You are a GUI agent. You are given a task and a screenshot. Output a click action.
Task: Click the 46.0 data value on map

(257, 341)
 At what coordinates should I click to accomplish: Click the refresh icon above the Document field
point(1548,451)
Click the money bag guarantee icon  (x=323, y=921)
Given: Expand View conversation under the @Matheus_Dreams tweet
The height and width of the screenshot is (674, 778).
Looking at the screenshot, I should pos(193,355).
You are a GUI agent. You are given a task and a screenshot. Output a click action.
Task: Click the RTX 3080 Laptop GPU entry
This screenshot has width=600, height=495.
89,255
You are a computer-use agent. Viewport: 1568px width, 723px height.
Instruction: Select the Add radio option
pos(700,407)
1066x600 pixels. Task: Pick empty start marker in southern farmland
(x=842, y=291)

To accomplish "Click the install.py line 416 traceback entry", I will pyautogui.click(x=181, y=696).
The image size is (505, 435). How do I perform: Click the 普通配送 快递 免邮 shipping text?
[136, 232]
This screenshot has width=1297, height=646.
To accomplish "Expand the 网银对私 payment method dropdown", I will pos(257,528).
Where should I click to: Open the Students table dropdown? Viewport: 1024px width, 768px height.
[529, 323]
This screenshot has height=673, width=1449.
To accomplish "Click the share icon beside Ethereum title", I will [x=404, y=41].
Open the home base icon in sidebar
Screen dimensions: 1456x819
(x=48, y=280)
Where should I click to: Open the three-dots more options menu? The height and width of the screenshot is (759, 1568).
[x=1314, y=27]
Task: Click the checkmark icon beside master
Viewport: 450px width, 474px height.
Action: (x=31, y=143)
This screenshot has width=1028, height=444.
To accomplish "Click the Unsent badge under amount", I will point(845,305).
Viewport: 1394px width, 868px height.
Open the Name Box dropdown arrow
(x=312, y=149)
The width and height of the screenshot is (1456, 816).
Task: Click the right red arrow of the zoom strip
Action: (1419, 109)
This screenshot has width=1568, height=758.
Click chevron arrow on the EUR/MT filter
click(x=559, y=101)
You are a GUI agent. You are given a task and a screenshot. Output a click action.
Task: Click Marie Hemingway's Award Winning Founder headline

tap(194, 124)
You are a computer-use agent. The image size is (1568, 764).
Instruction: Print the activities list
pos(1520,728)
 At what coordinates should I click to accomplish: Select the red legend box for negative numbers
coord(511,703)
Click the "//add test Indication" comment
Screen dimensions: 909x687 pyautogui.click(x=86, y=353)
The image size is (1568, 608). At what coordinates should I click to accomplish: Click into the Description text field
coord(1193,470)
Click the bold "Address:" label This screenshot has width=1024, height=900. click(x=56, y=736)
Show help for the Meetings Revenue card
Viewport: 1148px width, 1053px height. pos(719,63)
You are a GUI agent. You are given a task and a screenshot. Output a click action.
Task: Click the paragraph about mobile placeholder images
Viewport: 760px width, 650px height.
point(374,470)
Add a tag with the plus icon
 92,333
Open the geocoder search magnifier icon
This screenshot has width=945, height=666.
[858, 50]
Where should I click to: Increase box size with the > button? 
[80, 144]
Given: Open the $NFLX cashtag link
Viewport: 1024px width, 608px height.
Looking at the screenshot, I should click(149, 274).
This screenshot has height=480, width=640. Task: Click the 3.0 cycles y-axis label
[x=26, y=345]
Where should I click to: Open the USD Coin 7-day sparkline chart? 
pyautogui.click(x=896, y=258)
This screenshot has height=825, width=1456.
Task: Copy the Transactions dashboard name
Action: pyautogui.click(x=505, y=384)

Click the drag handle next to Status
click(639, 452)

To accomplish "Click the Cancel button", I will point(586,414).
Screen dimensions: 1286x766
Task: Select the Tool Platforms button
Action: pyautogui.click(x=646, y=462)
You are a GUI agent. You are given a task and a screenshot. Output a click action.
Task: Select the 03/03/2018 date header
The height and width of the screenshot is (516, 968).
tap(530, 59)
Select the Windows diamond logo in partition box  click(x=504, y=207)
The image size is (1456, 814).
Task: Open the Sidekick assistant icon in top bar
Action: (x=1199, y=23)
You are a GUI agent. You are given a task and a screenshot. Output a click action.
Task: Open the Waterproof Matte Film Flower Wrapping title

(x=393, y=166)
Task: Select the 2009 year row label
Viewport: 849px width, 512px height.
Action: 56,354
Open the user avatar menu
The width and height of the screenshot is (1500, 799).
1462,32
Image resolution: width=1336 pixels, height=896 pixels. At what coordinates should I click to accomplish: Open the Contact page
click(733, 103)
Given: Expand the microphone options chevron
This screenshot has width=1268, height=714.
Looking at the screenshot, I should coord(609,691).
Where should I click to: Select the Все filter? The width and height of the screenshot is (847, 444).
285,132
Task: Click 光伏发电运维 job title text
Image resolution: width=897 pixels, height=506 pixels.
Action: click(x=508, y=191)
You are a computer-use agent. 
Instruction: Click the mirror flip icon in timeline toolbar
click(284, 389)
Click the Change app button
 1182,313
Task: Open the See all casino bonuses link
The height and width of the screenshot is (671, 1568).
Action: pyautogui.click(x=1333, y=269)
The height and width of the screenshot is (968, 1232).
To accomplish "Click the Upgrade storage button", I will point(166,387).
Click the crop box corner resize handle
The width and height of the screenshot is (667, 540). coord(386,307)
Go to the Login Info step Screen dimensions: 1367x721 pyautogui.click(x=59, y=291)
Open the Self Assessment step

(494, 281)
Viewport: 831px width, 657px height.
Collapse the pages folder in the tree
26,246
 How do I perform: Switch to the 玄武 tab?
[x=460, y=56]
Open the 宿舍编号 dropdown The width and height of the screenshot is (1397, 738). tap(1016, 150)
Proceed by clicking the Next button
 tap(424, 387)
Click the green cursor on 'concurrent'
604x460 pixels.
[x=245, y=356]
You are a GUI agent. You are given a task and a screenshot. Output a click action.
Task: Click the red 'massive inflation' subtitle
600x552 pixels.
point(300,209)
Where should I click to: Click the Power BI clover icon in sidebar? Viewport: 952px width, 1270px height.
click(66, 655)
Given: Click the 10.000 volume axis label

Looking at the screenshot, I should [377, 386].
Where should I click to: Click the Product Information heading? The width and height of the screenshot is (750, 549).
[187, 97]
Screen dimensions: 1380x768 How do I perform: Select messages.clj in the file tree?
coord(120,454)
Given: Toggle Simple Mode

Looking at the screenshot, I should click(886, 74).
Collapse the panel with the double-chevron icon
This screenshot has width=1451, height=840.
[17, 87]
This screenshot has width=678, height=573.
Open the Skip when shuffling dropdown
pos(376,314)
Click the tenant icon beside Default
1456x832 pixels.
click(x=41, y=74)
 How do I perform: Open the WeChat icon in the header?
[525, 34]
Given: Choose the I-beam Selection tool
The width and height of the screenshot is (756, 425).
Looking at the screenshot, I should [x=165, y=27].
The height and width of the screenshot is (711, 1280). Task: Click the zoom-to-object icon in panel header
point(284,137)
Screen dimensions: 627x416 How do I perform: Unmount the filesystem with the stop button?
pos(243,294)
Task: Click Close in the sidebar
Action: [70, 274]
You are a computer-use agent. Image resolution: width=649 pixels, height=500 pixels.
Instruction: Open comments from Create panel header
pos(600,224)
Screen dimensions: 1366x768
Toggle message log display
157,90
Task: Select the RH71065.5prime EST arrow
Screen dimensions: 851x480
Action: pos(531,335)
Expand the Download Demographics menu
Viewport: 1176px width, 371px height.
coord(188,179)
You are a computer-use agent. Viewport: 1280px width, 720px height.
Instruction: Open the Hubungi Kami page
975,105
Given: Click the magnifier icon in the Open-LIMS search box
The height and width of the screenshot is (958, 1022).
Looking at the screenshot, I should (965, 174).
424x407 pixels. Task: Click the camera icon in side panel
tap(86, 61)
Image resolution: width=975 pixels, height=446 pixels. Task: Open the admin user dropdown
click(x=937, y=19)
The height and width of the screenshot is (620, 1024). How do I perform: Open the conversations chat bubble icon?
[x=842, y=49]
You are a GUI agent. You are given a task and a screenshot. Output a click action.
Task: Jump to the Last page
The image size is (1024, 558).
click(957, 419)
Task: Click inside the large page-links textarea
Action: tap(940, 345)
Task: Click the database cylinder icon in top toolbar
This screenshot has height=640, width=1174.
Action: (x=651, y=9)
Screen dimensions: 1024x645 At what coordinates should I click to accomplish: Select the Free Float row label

##############################

ABOUT THIS EXERCISE »
Using the material, show each line where the string "computer" can be found.

RESPONSE AREA »
You are a computer-use agent. Viewport: 1568px width, 723px height.
You are a computer-use agent. The image size is (1568, 764).
You are a computer-use agent. 
You are a computer-use agent. Image resolution: width=649 pixels, height=500 pixels.
You are a computer-use agent. Viewport: 1280px width, 720px height.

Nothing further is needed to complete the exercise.